- Spouse: Betsy Foxman

Academic background
- Education: BA, mathematics, 1977, University of Oregon PhD, biomathematics, 1983, University of California, Los Angeles
- Thesis: Advances in pedigree analysis: ascertainment, goodness of fit, and optimization (1983)
- Doctoral advisor: Kenneth Lange

Academic work
- Institutions: University of Michigan
- Doctoral students: Mingyao Li

= Michael Boehnke =

American geneticist

Michael Lee Boehnke is an American geneticist. He is the Richard G. Cornell Distinguished University Professor of Biostatistics at the University of Michigan School of Public Health, where he also directs the Center for Statistical Genetics. His research focuses on the genetic dissection of complex traits; in a career spanning 25 years, he has developed methods for analysis of human pedigrees, examined the history of breast cancer in genetically at risk individuals, and contributed important discoveries on the genetics of type 2 diabetes and related traits, such as obesity and blood lipid levels.

==Early life==
Boehnke completed his Bachelor of Arts degree in mathematics from the University of Oregon before applying for a Fulbright Scholarship in Freiburg, Germany. Upon returning to North America, he volunteered in the lab of ecologists Bill Bradshaw and Chris Holzapfel who convinced him to apply for graduate school instead of law school. On their advice, he received his doctoral degree from the University of California, Los Angeles in biomathematics.

==Career==
Upon concluding his education, Boehnke joined the faculty at the University of Michigan School of Public Health in 1984. By 1993, he was promoted from associate professor with tenure to professor with tenure.

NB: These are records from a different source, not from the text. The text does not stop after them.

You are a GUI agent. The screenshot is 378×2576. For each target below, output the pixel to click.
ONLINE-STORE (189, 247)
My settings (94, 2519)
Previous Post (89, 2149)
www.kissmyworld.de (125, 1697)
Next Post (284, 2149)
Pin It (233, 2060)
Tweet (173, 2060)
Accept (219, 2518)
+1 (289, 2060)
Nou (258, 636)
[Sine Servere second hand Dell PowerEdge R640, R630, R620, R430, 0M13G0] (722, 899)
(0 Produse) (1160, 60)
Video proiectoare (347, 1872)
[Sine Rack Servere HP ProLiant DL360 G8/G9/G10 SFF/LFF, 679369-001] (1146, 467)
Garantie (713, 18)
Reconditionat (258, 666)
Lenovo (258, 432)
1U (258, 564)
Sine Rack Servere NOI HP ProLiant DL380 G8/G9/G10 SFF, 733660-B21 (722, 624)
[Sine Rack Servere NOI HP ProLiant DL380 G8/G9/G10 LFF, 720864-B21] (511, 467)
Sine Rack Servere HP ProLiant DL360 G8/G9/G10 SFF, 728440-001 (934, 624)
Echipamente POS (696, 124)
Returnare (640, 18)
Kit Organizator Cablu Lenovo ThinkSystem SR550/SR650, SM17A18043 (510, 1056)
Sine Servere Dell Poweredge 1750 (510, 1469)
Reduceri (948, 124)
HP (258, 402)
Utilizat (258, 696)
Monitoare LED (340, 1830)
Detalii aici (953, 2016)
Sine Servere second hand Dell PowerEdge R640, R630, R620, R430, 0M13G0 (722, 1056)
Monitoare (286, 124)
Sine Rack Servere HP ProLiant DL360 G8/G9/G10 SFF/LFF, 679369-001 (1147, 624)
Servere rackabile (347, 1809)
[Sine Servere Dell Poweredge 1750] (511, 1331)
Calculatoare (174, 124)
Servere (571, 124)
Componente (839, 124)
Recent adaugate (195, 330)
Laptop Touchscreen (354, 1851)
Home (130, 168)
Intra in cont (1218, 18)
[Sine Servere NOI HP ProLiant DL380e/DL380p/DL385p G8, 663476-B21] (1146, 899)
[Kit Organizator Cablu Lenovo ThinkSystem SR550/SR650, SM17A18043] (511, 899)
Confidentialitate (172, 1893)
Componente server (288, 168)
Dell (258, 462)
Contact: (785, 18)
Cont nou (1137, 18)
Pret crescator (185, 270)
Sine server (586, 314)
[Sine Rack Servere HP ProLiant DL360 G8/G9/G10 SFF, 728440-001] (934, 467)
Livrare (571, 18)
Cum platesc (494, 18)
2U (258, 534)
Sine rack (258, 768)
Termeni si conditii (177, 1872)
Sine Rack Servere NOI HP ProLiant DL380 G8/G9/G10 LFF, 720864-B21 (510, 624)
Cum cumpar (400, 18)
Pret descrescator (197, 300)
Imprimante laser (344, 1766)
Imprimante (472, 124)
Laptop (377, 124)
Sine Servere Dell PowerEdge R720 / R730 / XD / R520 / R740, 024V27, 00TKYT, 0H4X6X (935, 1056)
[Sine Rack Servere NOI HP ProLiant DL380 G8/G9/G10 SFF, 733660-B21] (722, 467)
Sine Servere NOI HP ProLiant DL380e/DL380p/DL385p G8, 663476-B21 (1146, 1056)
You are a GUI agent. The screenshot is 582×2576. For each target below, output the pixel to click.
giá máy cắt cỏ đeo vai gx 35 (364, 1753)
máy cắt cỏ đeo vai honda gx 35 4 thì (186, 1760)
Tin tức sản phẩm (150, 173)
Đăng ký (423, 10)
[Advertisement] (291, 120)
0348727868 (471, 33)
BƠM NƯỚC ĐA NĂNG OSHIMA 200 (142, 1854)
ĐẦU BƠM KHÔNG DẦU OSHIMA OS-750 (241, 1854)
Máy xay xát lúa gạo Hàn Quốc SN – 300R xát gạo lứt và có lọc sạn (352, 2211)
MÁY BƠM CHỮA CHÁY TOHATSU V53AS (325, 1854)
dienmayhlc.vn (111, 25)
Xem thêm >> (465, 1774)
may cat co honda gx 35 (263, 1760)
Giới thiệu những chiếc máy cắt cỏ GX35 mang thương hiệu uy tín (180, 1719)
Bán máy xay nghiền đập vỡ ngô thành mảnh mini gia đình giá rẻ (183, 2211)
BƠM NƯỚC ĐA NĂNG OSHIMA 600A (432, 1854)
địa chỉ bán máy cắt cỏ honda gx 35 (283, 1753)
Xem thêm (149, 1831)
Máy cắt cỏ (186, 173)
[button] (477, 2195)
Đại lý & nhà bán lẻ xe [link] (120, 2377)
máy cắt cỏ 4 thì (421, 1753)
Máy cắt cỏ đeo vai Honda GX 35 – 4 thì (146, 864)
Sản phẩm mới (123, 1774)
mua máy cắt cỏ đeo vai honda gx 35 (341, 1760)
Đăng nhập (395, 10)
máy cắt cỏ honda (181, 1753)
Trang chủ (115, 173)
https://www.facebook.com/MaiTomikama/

In 2007, Boehnke collaborated with researchers at deCODE genetics and Mark McCarthy of the University of Oxford to identify seven new genes connected to type 2 diabetes. The groups identified at least four new genetic factors associated with increased risk of diabetes and confirmed the existence of six more. In recognition of the discovery, Science magazine named their discovery as the 2007 breakthrough of the year and Time magazine listed their work among the top 20 medical discoveries of 2007. He was subsequently appointed the Richard G. Cornell Distinguished University Professor of Biostatistics and elected a member of the Institute of Medicine.

After being elected to the American Association for the Advancement of Science, Boehnke co-led an international research team which located 12 more regions on the genome with DNA variants that are associated with increased risk of type 2 diabetes. The following year, he discovered that several of the newly discovered genetic variants may increase the risk of developing bipolar disorder, schizophrenia or both. By 2013, Boehnke was a member of another international research team which uncovered 157 changes in human DNA that alter the levels of cholesterol and other blood fats.

==Personal life==
Boehnke and his wife Betsy Foxman have three sons together.